## DESCRIPTION OF THE TASK:
Please repeat the data in full, character for character.

## AVAILABLE DATA:
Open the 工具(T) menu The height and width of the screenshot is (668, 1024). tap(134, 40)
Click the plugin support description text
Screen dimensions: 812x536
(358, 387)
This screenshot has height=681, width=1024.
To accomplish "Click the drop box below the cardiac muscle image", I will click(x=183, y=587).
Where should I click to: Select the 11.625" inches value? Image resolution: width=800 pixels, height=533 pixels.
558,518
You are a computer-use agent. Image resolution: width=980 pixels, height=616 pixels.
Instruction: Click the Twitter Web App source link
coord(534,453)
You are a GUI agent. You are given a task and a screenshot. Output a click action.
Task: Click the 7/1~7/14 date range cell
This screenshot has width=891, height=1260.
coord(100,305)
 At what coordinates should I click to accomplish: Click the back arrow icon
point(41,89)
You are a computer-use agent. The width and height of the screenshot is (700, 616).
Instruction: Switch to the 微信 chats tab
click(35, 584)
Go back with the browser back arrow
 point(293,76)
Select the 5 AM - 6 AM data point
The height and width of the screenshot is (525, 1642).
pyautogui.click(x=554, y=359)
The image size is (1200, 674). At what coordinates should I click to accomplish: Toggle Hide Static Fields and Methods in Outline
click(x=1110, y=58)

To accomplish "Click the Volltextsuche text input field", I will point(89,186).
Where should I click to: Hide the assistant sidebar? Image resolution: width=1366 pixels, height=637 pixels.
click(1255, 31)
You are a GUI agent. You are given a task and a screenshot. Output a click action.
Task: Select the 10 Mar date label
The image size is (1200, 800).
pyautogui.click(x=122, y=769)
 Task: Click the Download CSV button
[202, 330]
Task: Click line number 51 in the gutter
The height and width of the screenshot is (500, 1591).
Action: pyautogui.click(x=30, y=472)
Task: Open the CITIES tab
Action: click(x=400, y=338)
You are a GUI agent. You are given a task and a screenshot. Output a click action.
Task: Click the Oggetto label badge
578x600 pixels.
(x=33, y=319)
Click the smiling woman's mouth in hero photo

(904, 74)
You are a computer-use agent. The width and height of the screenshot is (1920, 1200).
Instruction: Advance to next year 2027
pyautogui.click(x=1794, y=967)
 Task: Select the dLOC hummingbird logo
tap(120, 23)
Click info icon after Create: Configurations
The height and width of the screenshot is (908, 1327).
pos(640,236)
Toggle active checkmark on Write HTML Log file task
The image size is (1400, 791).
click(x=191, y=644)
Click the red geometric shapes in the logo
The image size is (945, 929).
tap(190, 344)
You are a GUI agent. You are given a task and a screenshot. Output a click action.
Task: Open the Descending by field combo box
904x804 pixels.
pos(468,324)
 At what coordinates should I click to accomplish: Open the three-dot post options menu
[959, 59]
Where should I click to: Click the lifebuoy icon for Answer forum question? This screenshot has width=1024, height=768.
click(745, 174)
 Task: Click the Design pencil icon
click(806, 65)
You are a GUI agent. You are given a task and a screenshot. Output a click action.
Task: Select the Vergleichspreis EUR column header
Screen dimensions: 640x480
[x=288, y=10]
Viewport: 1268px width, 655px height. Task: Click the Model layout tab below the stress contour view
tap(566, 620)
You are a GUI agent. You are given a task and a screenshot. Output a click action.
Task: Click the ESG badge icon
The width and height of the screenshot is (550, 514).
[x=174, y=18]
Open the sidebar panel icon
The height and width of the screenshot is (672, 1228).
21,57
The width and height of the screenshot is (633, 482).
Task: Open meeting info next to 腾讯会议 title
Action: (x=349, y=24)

## RESPONSE TO THIS TASK:
Open the 工具(T) menu The height and width of the screenshot is (668, 1024). tap(134, 40)
Click the plugin support description text
Screen dimensions: 812x536
(358, 387)
This screenshot has height=681, width=1024.
To accomplish "Click the drop box below the cardiac muscle image", I will click(x=183, y=587).
Where should I click to: Select the 11.625" inches value? Image resolution: width=800 pixels, height=533 pixels.
558,518
You are a computer-use agent. Image resolution: width=980 pixels, height=616 pixels.
Instruction: Click the Twitter Web App source link
coord(534,453)
You are a GUI agent. You are given a task and a screenshot. Output a click action.
Task: Click the 7/1~7/14 date range cell
This screenshot has width=891, height=1260.
coord(100,305)
 At what coordinates should I click to accomplish: Click the back arrow icon
point(41,89)
You are a computer-use agent. The width and height of the screenshot is (700, 616).
Instruction: Switch to the 微信 chats tab
click(35, 584)
Go back with the browser back arrow
 point(293,76)
Select the 5 AM - 6 AM data point
The height and width of the screenshot is (525, 1642).
pyautogui.click(x=554, y=359)
The image size is (1200, 674). At what coordinates should I click to accomplish: Toggle Hide Static Fields and Methods in Outline
click(x=1110, y=58)

To accomplish "Click the Volltextsuche text input field", I will point(89,186).
Where should I click to: Hide the assistant sidebar? Image resolution: width=1366 pixels, height=637 pixels.
click(1255, 31)
You are a GUI agent. You are given a task and a screenshot. Output a click action.
Task: Select the 10 Mar date label
The image size is (1200, 800).
pyautogui.click(x=122, y=769)
 Task: Click the Download CSV button
[202, 330]
Task: Click line number 51 in the gutter
The height and width of the screenshot is (500, 1591).
Action: pyautogui.click(x=30, y=472)
Task: Open the CITIES tab
Action: click(x=400, y=338)
You are a GUI agent. You are given a task and a screenshot. Output a click action.
Task: Click the Oggetto label badge
578x600 pixels.
(x=33, y=319)
Click the smiling woman's mouth in hero photo

(904, 74)
You are a computer-use agent. The width and height of the screenshot is (1920, 1200).
Instruction: Advance to next year 2027
pyautogui.click(x=1794, y=967)
 Task: Select the dLOC hummingbird logo
tap(120, 23)
Click info icon after Create: Configurations
The height and width of the screenshot is (908, 1327).
pos(640,236)
Toggle active checkmark on Write HTML Log file task
The image size is (1400, 791).
click(x=191, y=644)
Click the red geometric shapes in the logo
The image size is (945, 929).
tap(190, 344)
You are a GUI agent. You are given a task and a screenshot. Output a click action.
Task: Open the Descending by field combo box
904x804 pixels.
pos(468,324)
 At what coordinates should I click to accomplish: Open the three-dot post options menu
[959, 59]
Where should I click to: Click the lifebuoy icon for Answer forum question? This screenshot has width=1024, height=768.
click(745, 174)
 Task: Click the Design pencil icon
click(806, 65)
You are a GUI agent. You are given a task and a screenshot. Output a click action.
Task: Select the Vergleichspreis EUR column header
Screen dimensions: 640x480
[x=288, y=10]
Viewport: 1268px width, 655px height. Task: Click the Model layout tab below the stress contour view
tap(566, 620)
You are a GUI agent. You are given a task and a screenshot. Output a click action.
Task: Click the ESG badge icon
The width and height of the screenshot is (550, 514).
[x=174, y=18]
Open the sidebar panel icon
The height and width of the screenshot is (672, 1228).
21,57
The width and height of the screenshot is (633, 482).
Task: Open meeting info next to 腾讯会议 title
Action: (x=349, y=24)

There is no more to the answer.